**Directive**
Pick out and copy every line of the items below that contains the word "what". Case counts.

────────────────────

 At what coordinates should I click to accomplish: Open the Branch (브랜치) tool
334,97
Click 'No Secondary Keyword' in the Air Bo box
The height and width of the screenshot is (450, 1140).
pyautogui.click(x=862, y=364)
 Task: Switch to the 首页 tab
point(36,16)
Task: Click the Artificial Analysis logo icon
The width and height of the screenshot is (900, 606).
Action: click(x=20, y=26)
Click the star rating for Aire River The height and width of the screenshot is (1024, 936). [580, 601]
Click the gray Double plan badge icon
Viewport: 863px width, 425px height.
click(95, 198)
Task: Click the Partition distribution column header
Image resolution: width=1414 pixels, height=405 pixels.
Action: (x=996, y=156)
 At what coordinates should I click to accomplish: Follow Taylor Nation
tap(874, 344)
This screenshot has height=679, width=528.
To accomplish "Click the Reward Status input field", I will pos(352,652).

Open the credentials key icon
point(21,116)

────────────────────

**Final answer**
 At what coordinates should I click to accomplish: Open the Branch (브랜치) tool
 At what coordinates should I click to accomplish: Follow Taylor Nation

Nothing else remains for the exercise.